◆ Description of the task ◆
Repeat the lines from the start of the records through the line containing "(281, 805).", including both ends, and leave the pictures out of your answer.

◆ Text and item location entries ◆

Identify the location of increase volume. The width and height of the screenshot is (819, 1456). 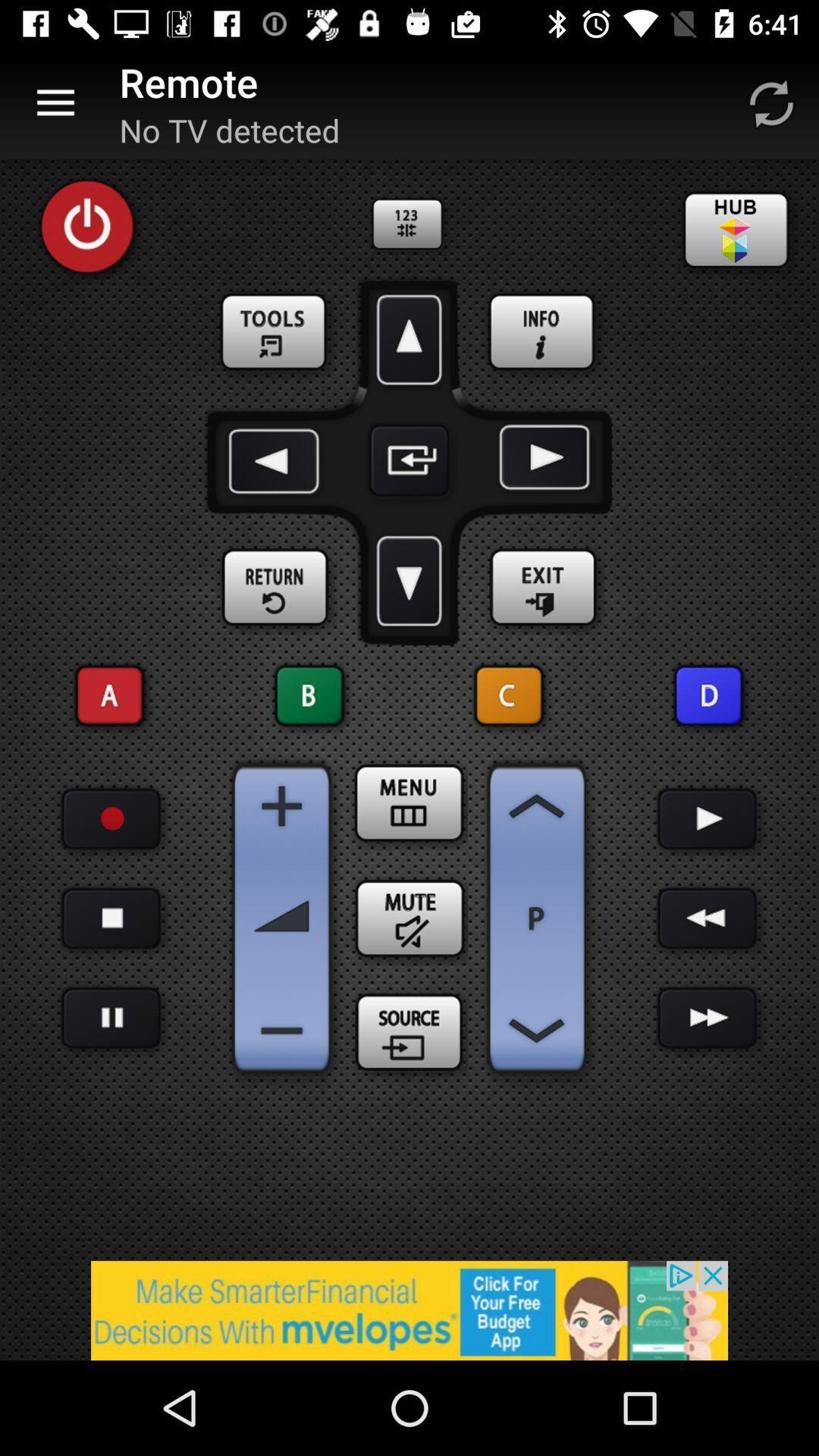
(281, 805).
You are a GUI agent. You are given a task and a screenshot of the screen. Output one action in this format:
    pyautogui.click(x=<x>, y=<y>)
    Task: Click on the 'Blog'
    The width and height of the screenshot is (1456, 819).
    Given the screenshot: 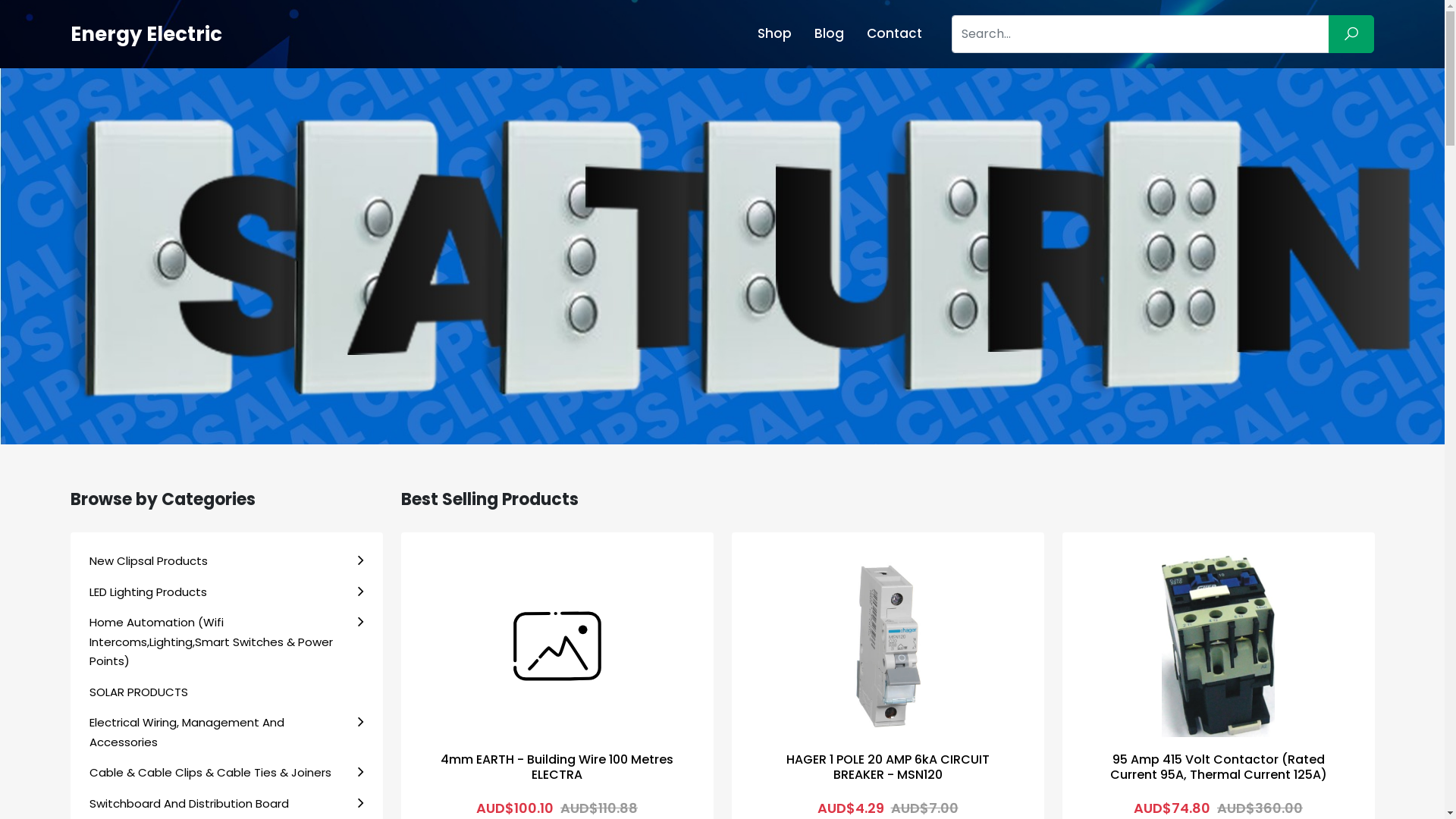 What is the action you would take?
    pyautogui.click(x=802, y=33)
    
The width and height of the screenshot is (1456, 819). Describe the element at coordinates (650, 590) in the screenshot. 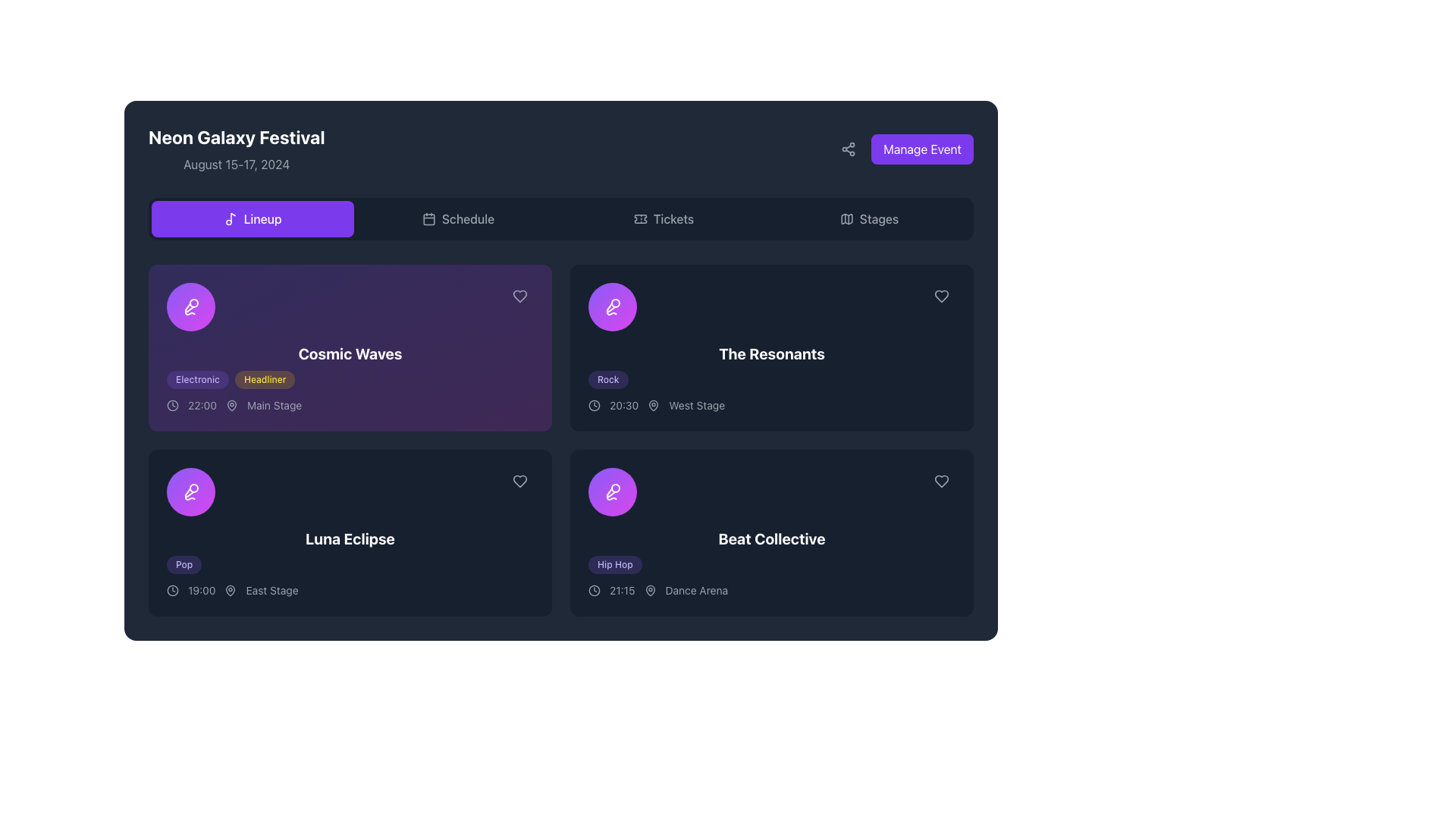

◆ Task response ◆
Identify the location of increase volume. The width and height of the screenshot is (819, 1456). 
(281, 805).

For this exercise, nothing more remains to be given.